Sequestered in a cabin somewhere in the mountains of Vancouver, she’d gone to bed at noon earlier that day after a typical all-nighter and only woke up two hours ago. After the delay connecting (via her manager—Grimes is notoriously sans cell phone, so her manager was at the cabin for the evening’s press calls), we quickly ditch shoddy cell signals for Skype, and any of my own sleepy skepticism of a conversation with a delinquent, nocturnal, forest-dwelling artist is gone fast.

“I can only work after nightfall, so there’s not really any point in trying to get up at a regular time,” she says brightly. “When I get up at ten in the morning, I waste the entire day as far as working on music. Which is what I’m supposed to be doing right now.”

Since releasing her third album Visions at the beginning of the year, 24-year-old Claire Boucher’s profile has quickly surpassed the curiosity that her previous releases—2010’s Geidi Primes and Halfaxa—had garnered, a buzz built as much on a definitive 2011 SXSW showcase and subsequent Lykke Li tour as it was on her new-girl novelty and cool-by-Montreal-association. Having made the move from her raised-strict, rebelled-hard hometown of Vancouver to attend McGill University, it was there, only within the last few years, that Boucher started making music of her own. This past summer, she toured Canada on a train with Skrillex and Diplo (“It was not a Pitchfork scene”) and was invited to perform with Richie Hawtin, who she calls a personal icon, in Ibiza.

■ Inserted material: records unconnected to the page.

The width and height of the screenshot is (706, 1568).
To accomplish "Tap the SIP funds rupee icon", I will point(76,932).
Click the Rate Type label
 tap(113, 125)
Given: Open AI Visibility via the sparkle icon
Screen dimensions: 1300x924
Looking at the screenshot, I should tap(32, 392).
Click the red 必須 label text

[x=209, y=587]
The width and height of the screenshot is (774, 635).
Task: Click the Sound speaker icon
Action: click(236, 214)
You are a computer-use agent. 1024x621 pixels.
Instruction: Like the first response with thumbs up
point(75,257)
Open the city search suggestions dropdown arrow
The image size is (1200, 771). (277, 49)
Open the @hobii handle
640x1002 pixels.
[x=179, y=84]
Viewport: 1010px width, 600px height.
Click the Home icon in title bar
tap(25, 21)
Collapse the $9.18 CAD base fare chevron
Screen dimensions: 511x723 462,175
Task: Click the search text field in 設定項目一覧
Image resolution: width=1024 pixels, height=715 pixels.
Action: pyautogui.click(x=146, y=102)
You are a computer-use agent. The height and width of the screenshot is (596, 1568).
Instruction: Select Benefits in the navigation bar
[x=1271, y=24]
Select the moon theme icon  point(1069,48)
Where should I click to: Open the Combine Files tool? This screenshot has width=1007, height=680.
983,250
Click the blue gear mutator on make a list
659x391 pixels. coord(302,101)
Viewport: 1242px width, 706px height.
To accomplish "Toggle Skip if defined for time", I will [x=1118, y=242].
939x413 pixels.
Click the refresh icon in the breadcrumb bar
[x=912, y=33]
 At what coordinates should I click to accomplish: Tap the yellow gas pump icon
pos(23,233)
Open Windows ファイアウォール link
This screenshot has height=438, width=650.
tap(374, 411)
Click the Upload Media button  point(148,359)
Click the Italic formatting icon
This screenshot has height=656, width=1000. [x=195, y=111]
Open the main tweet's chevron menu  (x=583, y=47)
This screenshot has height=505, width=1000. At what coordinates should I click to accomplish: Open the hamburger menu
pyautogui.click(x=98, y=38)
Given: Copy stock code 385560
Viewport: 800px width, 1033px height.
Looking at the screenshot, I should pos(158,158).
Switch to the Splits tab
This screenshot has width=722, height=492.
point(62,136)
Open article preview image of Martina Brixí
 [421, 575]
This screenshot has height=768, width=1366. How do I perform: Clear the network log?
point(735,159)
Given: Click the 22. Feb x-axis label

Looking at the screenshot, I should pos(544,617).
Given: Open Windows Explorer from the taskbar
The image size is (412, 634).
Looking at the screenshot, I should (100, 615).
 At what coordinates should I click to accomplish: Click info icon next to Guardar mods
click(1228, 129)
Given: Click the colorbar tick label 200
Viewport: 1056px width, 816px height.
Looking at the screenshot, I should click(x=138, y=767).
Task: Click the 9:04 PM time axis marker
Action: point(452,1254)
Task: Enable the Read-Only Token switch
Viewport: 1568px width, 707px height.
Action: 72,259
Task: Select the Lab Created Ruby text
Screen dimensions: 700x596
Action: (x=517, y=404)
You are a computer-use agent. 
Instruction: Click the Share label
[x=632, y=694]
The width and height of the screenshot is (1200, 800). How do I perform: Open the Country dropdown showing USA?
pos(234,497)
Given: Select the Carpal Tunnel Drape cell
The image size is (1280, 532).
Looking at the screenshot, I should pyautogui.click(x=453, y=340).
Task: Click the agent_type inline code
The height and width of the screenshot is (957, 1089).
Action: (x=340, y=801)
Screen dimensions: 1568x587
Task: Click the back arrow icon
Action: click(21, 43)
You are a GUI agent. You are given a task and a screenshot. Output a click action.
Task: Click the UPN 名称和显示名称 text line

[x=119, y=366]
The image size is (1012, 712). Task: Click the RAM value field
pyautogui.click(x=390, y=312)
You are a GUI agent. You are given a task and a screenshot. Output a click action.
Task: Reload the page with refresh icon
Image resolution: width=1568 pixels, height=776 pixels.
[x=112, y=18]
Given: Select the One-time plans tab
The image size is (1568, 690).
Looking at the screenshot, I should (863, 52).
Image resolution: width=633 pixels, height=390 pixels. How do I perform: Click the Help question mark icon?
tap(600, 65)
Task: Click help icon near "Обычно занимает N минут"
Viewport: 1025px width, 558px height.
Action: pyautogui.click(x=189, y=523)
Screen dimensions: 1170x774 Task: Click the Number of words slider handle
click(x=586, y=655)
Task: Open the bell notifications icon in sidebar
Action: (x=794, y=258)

It’s now late November, a day before she’s set to head to New Zealand, and her family is visiting the mountain retreat where she’s otherwise been holed up writing and recording new material. She tells me the isolation is lending a moodiness to the work, that it’s one of the scariest places naturally in the world and that X-Files and Twilight have both filmed there. She likens it to her marathon recording session for Visions, where she locked herself in her Montreal bedroom and stayed awake not talking to anyone for days, only this time, she won’t have to re-do vocal takes on account of buses outside her window. She doesn’t yet know when this new stuff will come out or how. She just knows that it has to be perfect.

“I think I kind of broke through last night,” she says after detailing some vocal production techniques she’s been agonizing over. As an untrained musician, most everything she learns is through trial and error, but not without research assistance; an avid reader, Grimes looks to the internet for ideas, but prefers to find and read as many books as she can on a subject. One of her current fixations is dubstep production, which she talks about excitedly (and maybe a bit defensively). Honing her studio skills is something she’s very serious about. “Being a really good producer is something I didn’t go into this being good at,” she says. “It seems like the bigger challenge. Wearing makeup and being a frontperson is something that I can do with minimal effort. Or I can sing, that’s fine, whatever. If I was known as a producer, that would feel like a real victory.”

“I think a lot of people seem to think that I’m a bit of an airhead Tumblr kid.”

The process of unravelling Grimes hasn’t been as clear-cut for the rest of us. Early impressions reveal a highly stylized but undefined persona; the music at first is much the same. With an admitted technical naivety, infinite musical and cultural reference points, a  half-elvin, half-hipster image, and a skittish, restless, personality, the young Grimes easily became just so internet—a trend or a novelty.

That assessment isn’t altogether inaccurate—Boucher herself created the term “post-internet” during her neuroscience days at McGill, and has applied it as a self-descriptor. It’s a theory that posits that “people who have grown up with the internet developed completely unique neural pathways that have contributed to the disintegration of genre distinctions and the way that you listen to music and everything.” The term, of course, got picked up and used ad naseum—almost mockingly.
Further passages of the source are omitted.